Depuis quelques jours, les échanges tendus entre le président français Emmanuel Macron et le premier ministre du Sénégal Ousmane Sonko, au sujet des bases militaires françaises au Sénégal suscitent de vifs débats. Si la prise de position ferme d’Ousmane Sonko, exigeant le retrait des bases françaises, a été applaudie par de nombreux Sénégalais et Africains, un examen attentif de la situation révèle une réalité différente de ce que l’on imagine souvent.
Une présence militaire réduite et Symbolique
Contrairement aux perceptions dominantes, la France ne dispose plus de base militaire active au Sénégal. En 2010, les accords bilatéraux entre Dakar et Paris ont conduit à la fermeture de la base historique de Bel-Air à Dakar. Aujourd’hui, ce qu’il reste de la présence française se limite à un contingent d’environ 350 militaires.
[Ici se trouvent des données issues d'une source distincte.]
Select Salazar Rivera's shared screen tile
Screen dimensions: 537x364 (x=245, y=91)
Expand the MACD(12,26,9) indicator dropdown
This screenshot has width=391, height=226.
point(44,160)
Ces derniers ne remplissent pas des fonctions de défense ou de contrôle du territoire, mais se concentrent essentiellement sur des missions de coopération, de formation et de sécurité pour les entreprises françaises implantées au Sénégal.
Un impact économique local non négligeable
Au-delà de leur rôle sécuritaire, ces 350 militaires travaillent en collaboration avec des civils locaux. En effet, environ 1 500 Sénégalais sont employés dans des postes variés liés aux activités de ces installations. Ces emplois incluent des fonctions de soutien logistique, d’entretien, de restauration, ou encore des services domestiques. Cette coopération représente un apport économique significatif, particulièrement pour les familles concernées.
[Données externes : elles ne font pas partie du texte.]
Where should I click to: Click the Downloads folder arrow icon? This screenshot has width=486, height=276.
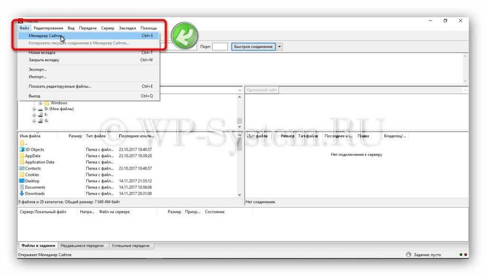(22, 193)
Une question de souveraineté et de perception
Pour Ousmane Sonko et ses partisans, la question va bien au-delà de la présence militaire. Elle touche à la souveraineté nationale et au symbolisme d’une indépendance pleinement assumée. Cependant, les faits montrent que la France n’exerce plus au Sénégal la même influence militaire qu’à une époque passée. La controverse semble davantage alimentée par des perceptions héritées de l’histoire coloniale et par des enjeux politiques nationaux et continentaux.
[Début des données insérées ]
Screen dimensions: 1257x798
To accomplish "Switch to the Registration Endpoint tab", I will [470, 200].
Les enjeux d’une coopération repensée
Alors que les appels à une rupture avec l’influence française se multiplient à travers l’Afrique, notamment dans le contexte des récents bouleversements au Sahel, le Sénégal adopte une position plus mesurée. Le gouvernement sénégalais a jusqu’ici maintenu un équilibre entre coopération internationale et affirmation de sa souveraineté. La présence française, bien que minime, est perçue comme une composante parmi d’autres dans le cadre d’un partenariat global.
Conclusion
Le débat autour des bases militaires françaises au Sénégal est révélateur des tensions persistantes entre les anciennes puissances coloniales et leurs anciennes colonies. Cependant, dans le cas spécifique du Sénégal, les données factuelles montrent qu’il ne s’agit pas d’une occupation militaire, mais d’une présence symbolique et économique. Si les revendications d’Ousmane Sonko trouvent un écho auprès des populations, il est crucial de fonder le débat sur des faits pour mieux cerner les véritables enjeux de souveraineté et de développement.Par cette clarification, il apparaît que le véritable défi pour le Sénégal reste de construire un partenariat équilibré, basé sur des intérêts mutuels, tout en préservant son autonomie stratégique et économique.